- _WORK TASK_
The line containing "Select the High Price column header" and every line after it to the end of the records: set those down exactly, without any pictures.

- _EXERCISE MATERIAL_
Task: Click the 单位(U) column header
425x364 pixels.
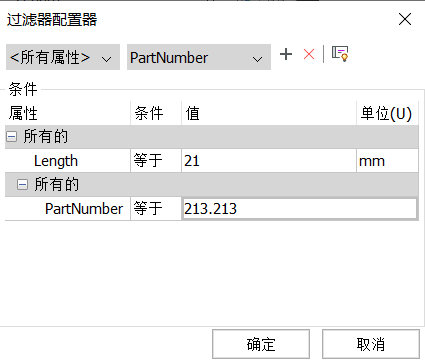Action: 387,113
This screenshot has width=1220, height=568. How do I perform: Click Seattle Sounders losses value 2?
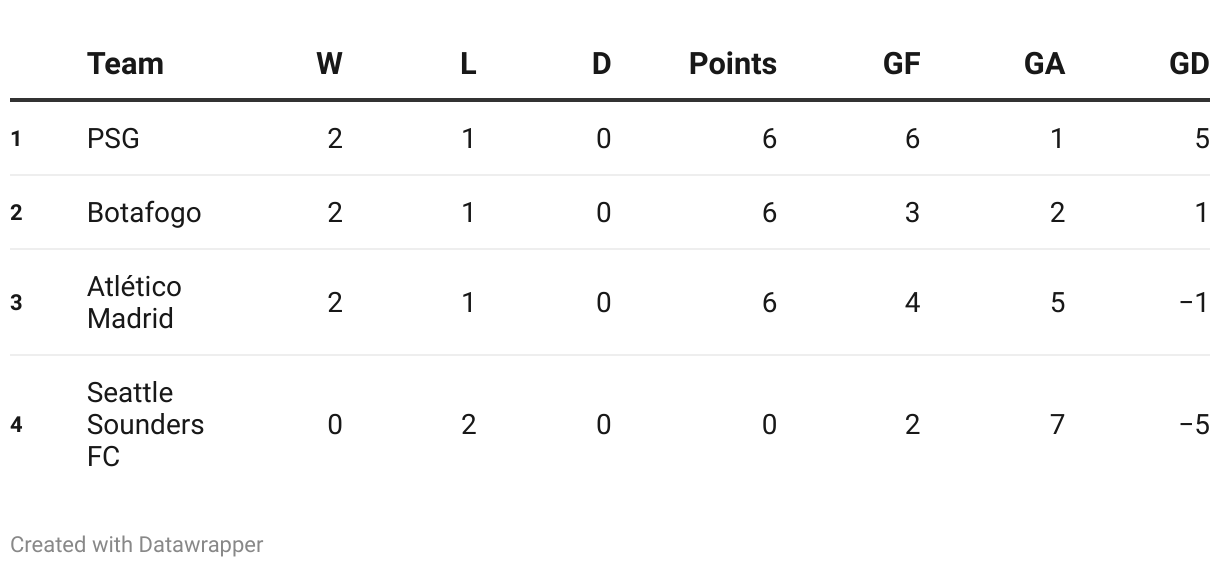point(468,425)
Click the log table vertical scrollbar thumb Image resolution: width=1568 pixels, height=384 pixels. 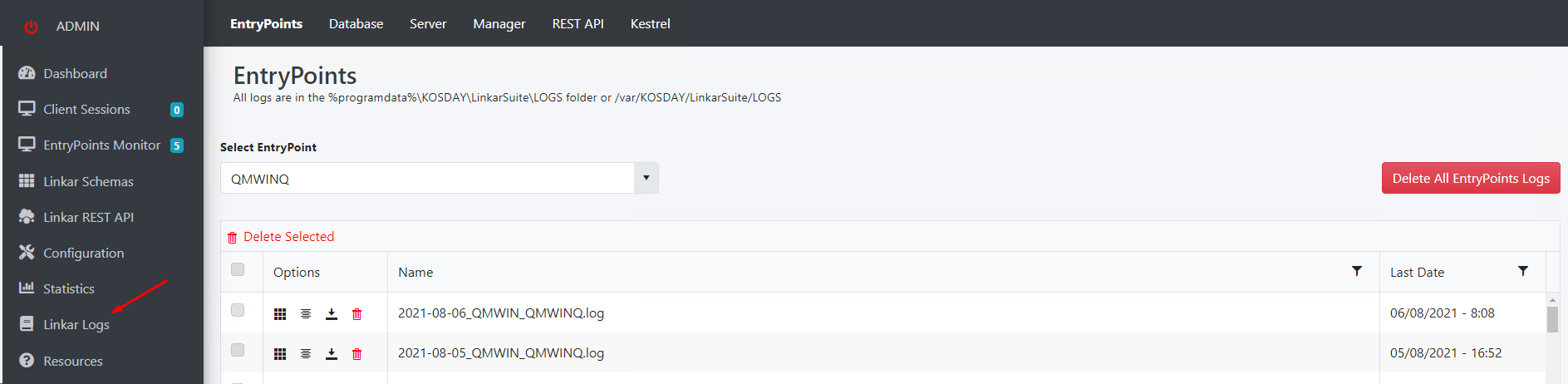[x=1552, y=319]
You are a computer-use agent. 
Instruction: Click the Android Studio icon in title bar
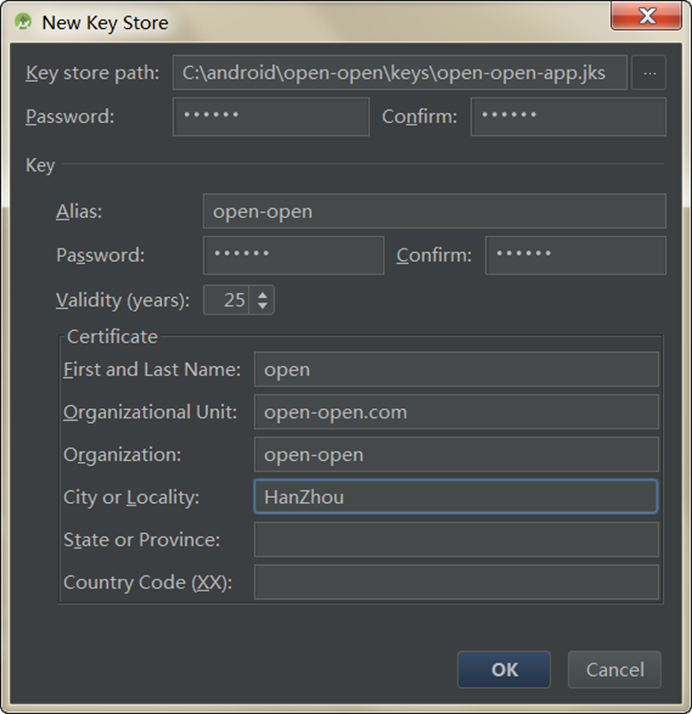[23, 22]
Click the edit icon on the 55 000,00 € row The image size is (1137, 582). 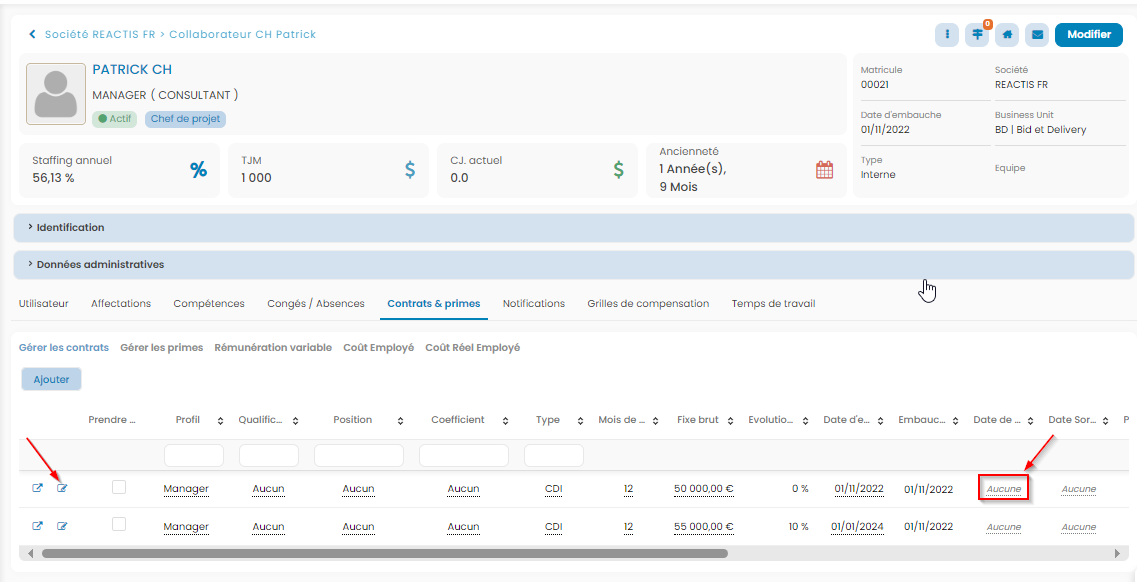[x=62, y=526]
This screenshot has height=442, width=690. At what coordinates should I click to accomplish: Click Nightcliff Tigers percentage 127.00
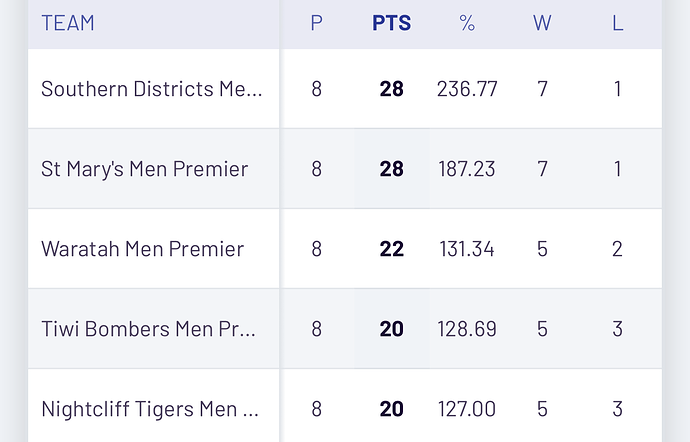[467, 409]
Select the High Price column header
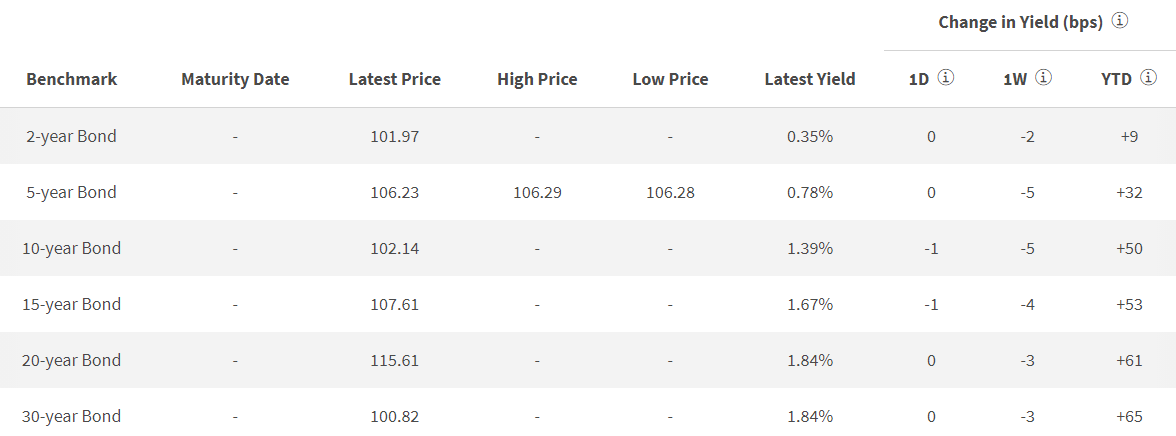The image size is (1176, 436). point(537,79)
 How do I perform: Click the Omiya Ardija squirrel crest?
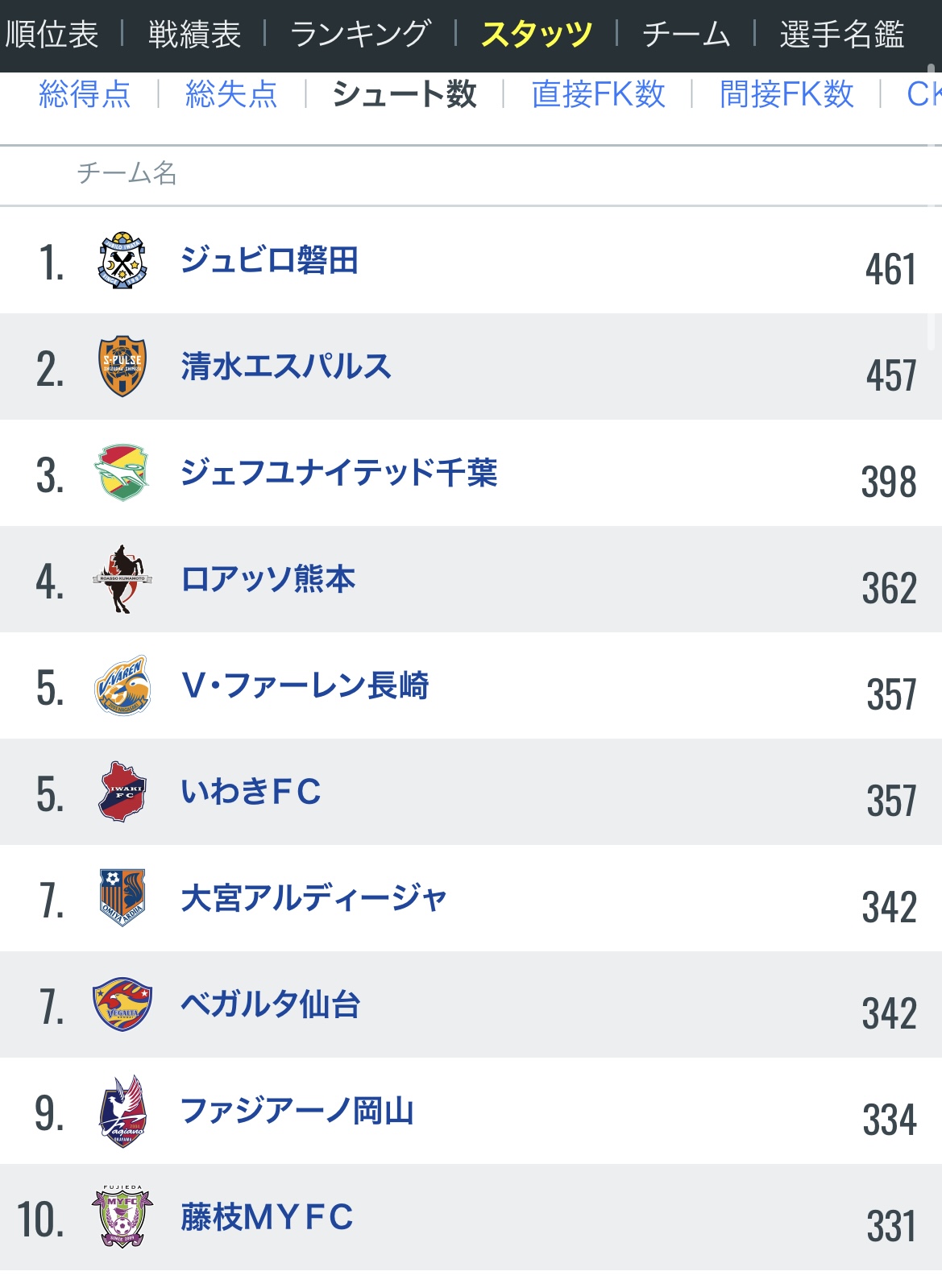point(122,898)
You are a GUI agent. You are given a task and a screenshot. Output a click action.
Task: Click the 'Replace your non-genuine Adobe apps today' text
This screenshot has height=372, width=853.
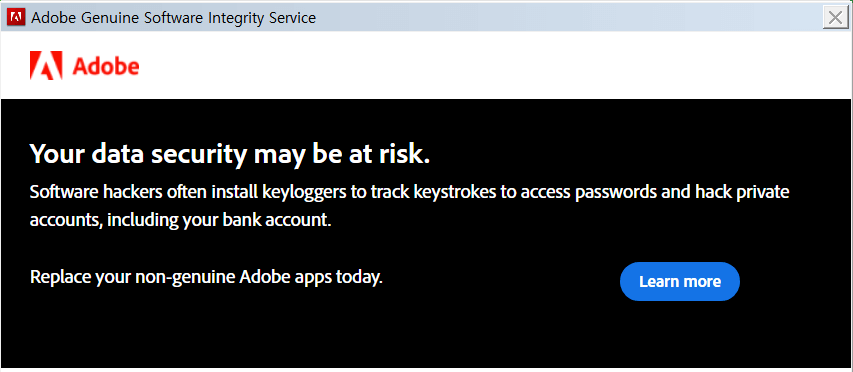pos(207,277)
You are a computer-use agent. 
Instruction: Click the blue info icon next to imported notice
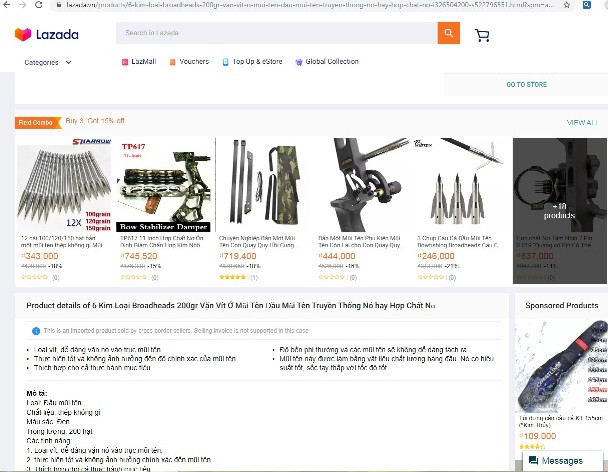[x=36, y=331]
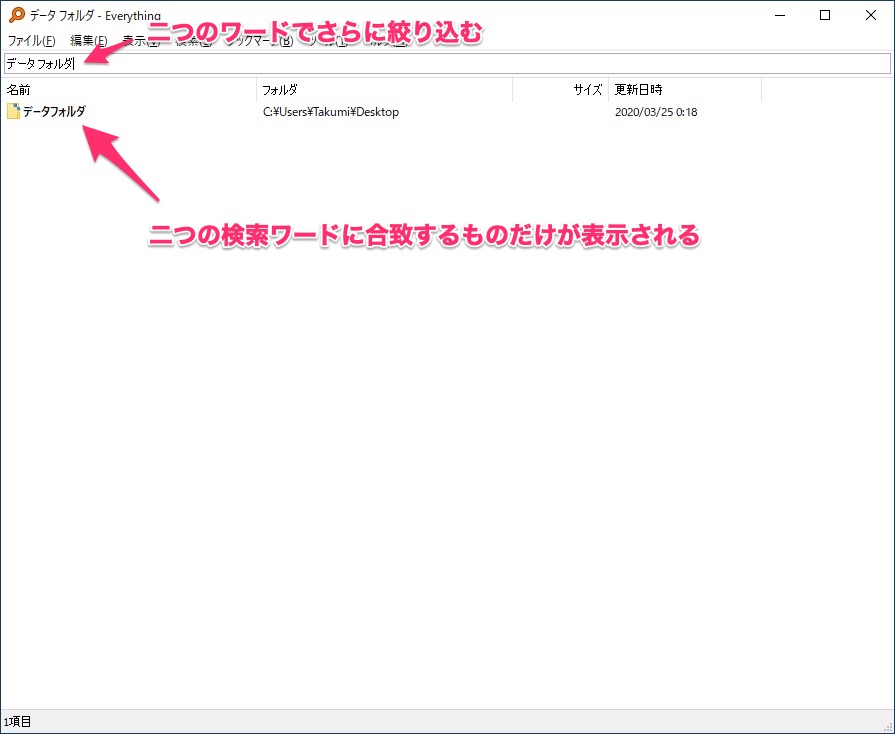Sort results by 更新日時 column header
Viewport: 895px width, 734px height.
(684, 90)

- _PROBLEM SOLUTION_
Select the High Price column header
The image size is (1176, 436). point(537,79)
 How do I perform: Click the Omiya Ardija squirrel crest?
point(122,898)
You are a GUI agent. You are given a task and a screenshot. Output a click action.
Task: Click the 'Replace your non-genuine Adobe apps today' text
This screenshot has height=372, width=853.
pos(207,277)
You are a computer-use agent. 
Instruction: Click the blue info icon next to imported notice
[x=36, y=331]
Sort results by 更新日時 column header
Viewport: 895px width, 734px height.
(684, 90)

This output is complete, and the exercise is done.